The nose is dominated by the bourbon's oak, plus some flashes of aromatic bitters and mint from the amaro. The sip opens with bourbon and amaro sweetness, then fades into an herbal cola bittersweetness at the back. The finish is balanced between oak, bitterness, and herbal dark cherry notes.

I made this drink two different ways - once with a 3:1 ratio and once with a 2:1 ratio. The former was rather lean and even more oak driven, good for folks who like their Manhattans dry. The cherry syrup almost felt necessary just to give it some body. The 2:1 version is much more plush and approachable, though it will depend a lot on which amaro you use. I ended up using Lucano because that seemed like the closest thing I had to Averna. It'd be fun to try with something more assertive like Ramazzotti, but you could also go with something easier like Cynar. Overall I'm a fan, though I felt like it needed to warm up a bit before I got the full flavor.

Monday, August 10, 2020

Whisky Review: Cadenhead's Classic Highland Pure Malt

This is a blast from the past in a number of ways. While the blended malts from Cadenhead's various shops are reasonably well-known, they also released a line regional blended malts somewhere during the 2000s. While I can't date them precisely, the "Pure Malt" moniker is a clue since the phrase was banned after 2009.
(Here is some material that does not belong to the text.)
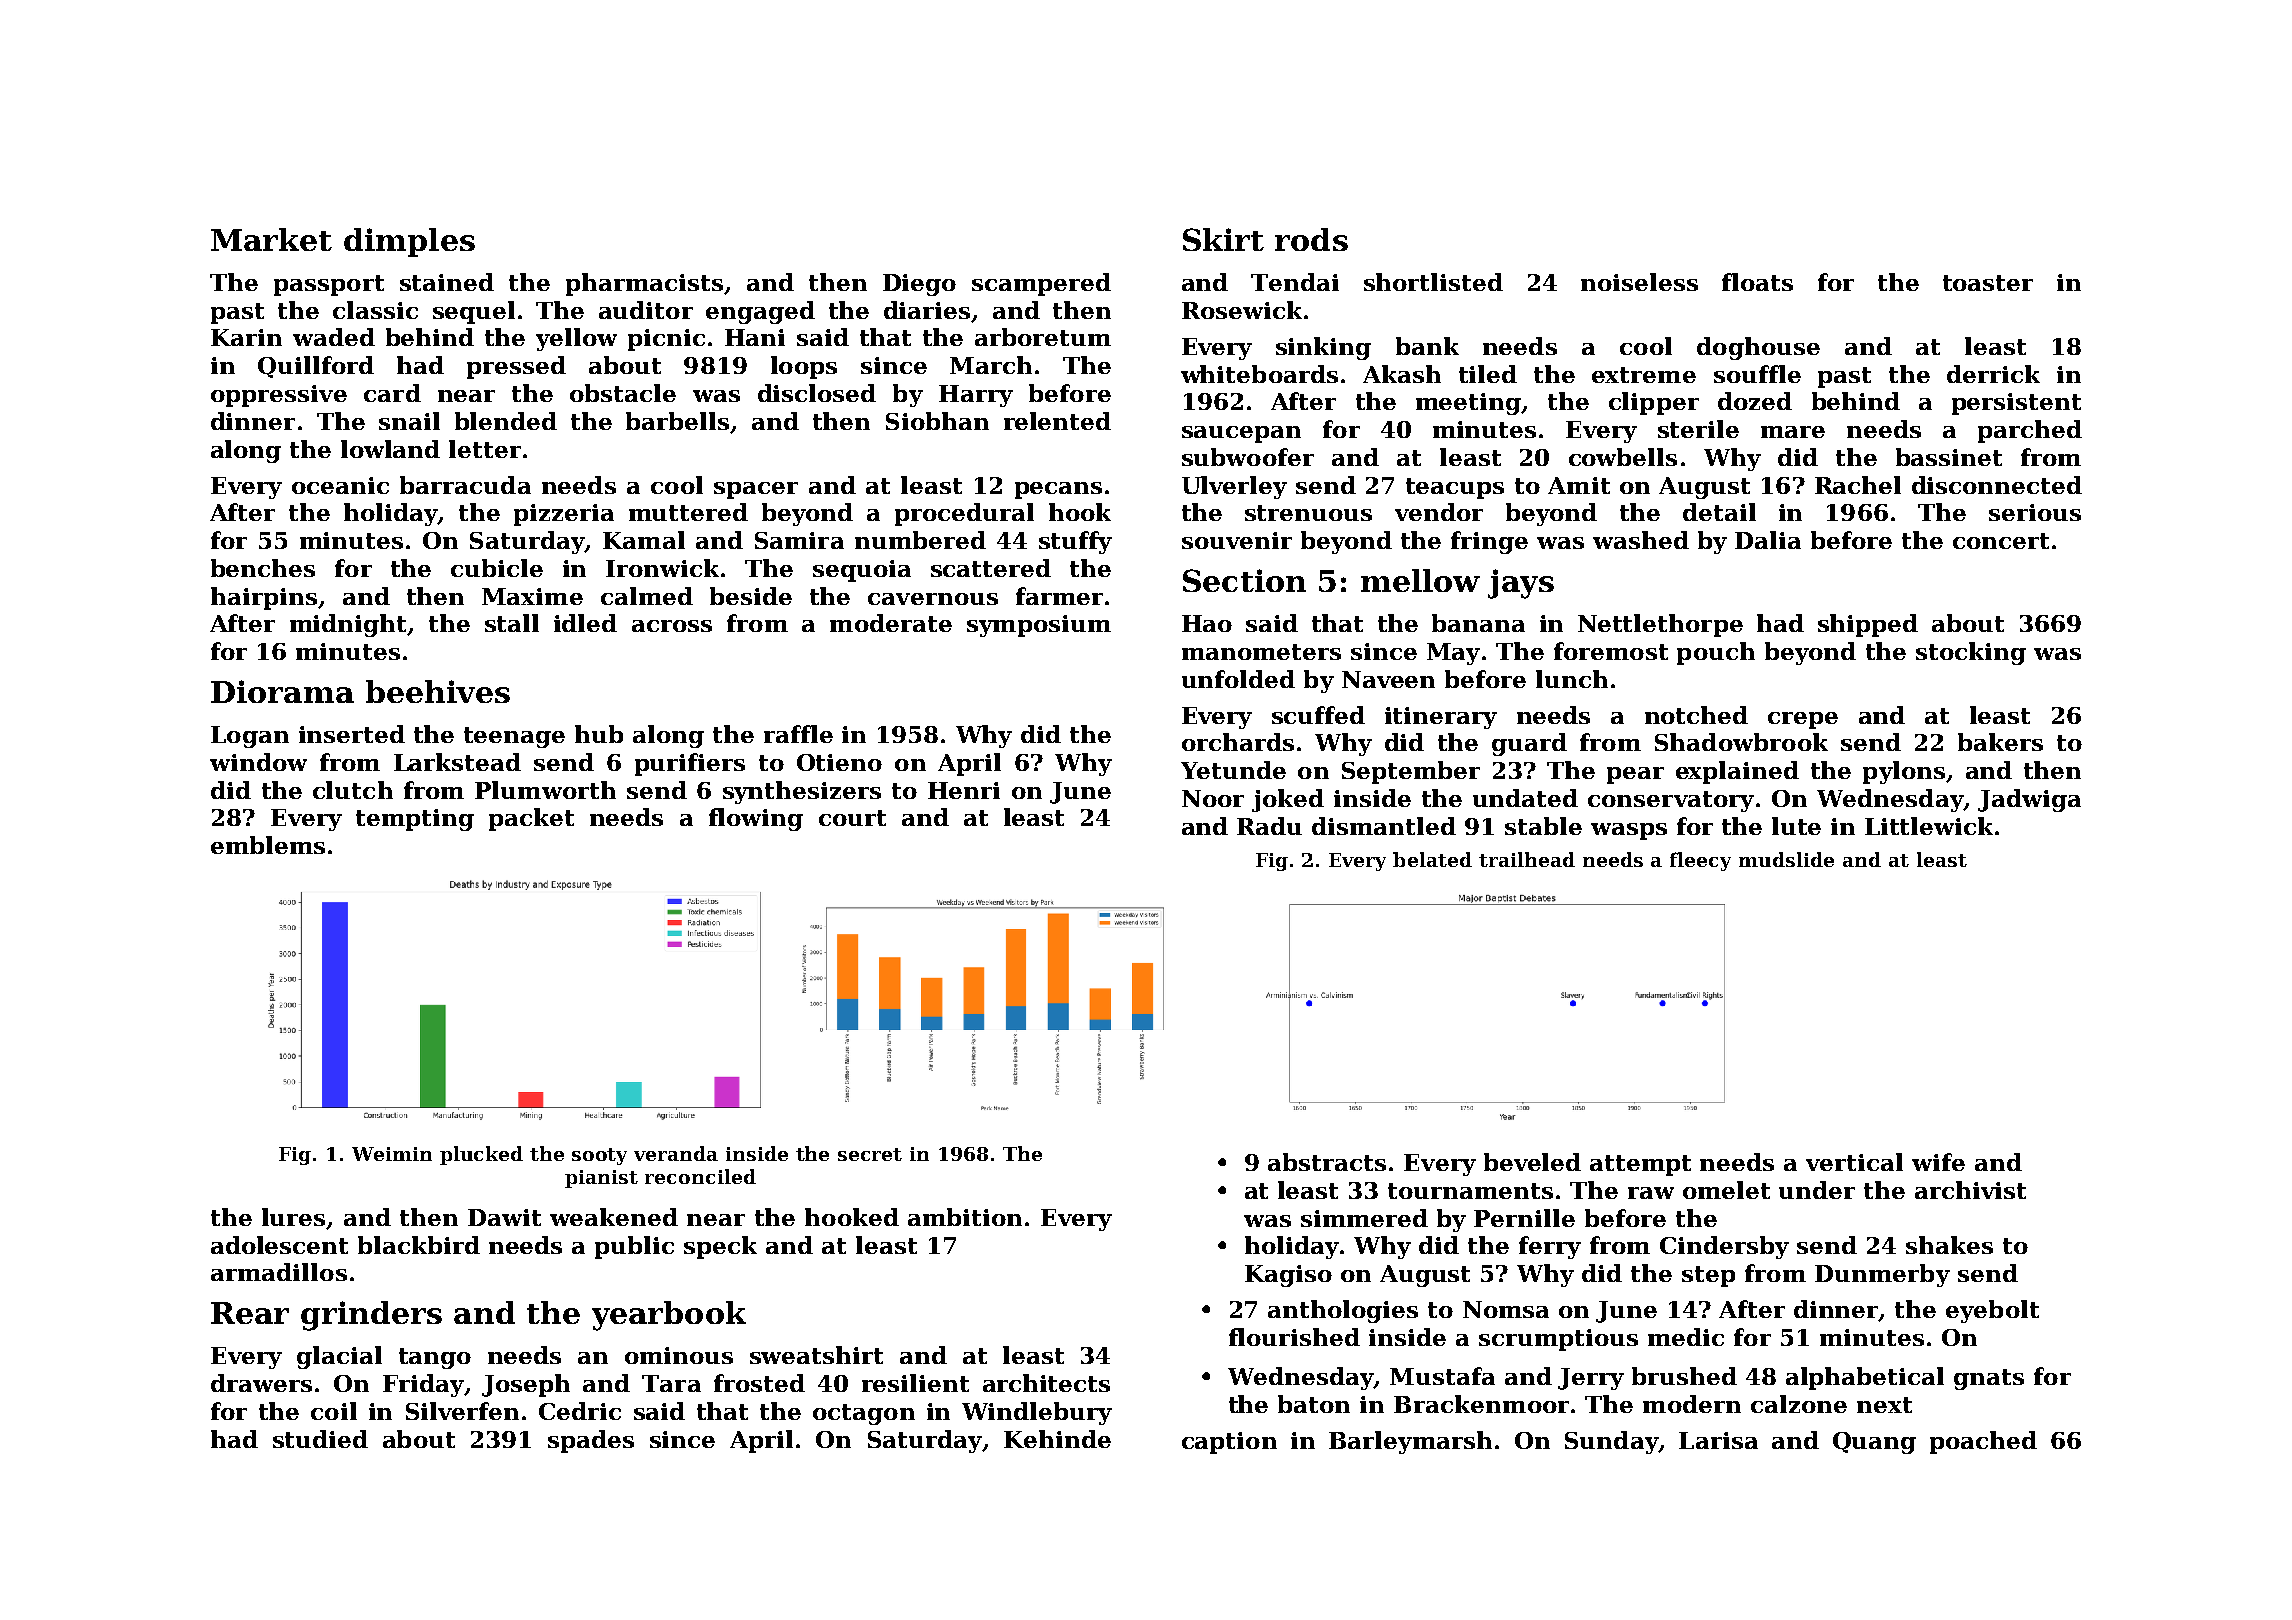 The image size is (2292, 1620). What do you see at coordinates (271, 239) in the image?
I see `Market` at bounding box center [271, 239].
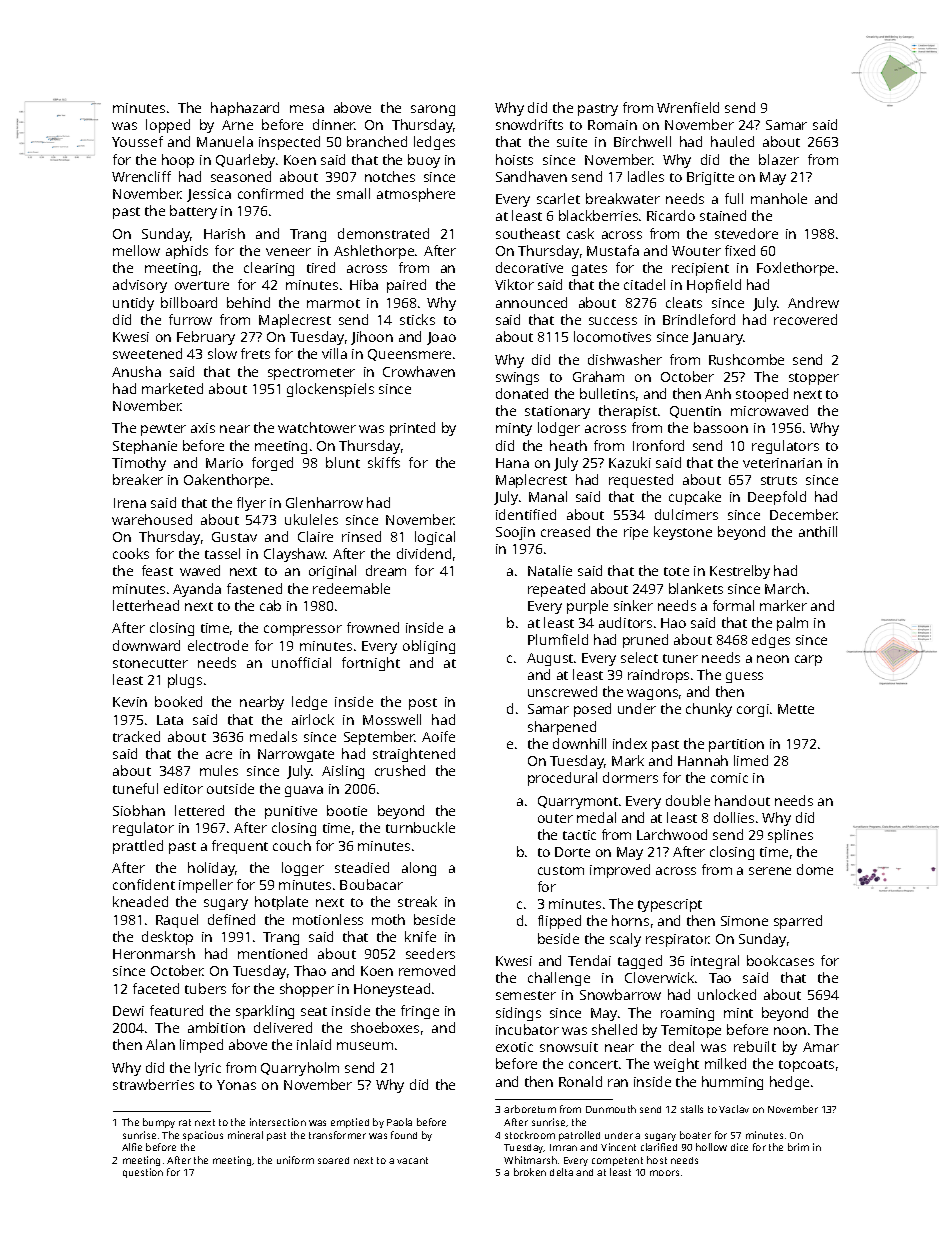 The width and height of the screenshot is (952, 1233). I want to click on sarong, so click(433, 110).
This whisky was aged in what I'm guessing were refill ex-bourbon casks (maybe Nth refill sherry?), then bottled at 50% without coloring or chill filtration.

Cadenhead's Classic Highland Pure Malt

Nose: rather malty, shortbread, graham crackers, honey, butter, lightly floral. After adding a few drops of water it gets a little brighter, the honey notes are stronger, and the malt gets less grainy.

Taste: rather hot up front - opens with sweet malt and cask notes, a little vinous in the middle. After dilution the sweetness spreads out, the the oak and vinous notes expand, but it doesn't ever become tannic.

Finish: polished oak, sweet malt, almost sherried, a touch of something floral (rose?)

This is kind of an odd duck. I wasn't sure what to expect given the almost complete lack of information, though I want to say I had read somewhere that it might be teaspooned Highland Park? This reads much closer to Balvenie to me, albeit fairly young and at a much higher proof. If we're sticking to the Highlands, I guess Dalwhinnie could also fit the bill, but I've never seen that as an IB, so I can't imagine they'd be throwing casks of it into a no-name blended malt. Either way, there's not a lot to peg this as being from any particular distillery.

While it took me a while to warm up to it, in the end it was a perfectly pleasant, uncomplicated malt. Would I buy it again if I saw it at MSRP? Probably not. There's nothing here that I couldn't find from other sources. That's also to say that I don't see any reason to pick this one up at auction, especially if it goes for over the odds. But if you happen to find a dusty bottle for under $50, it's not a bad idea, just make sure to set your expectations accordingly.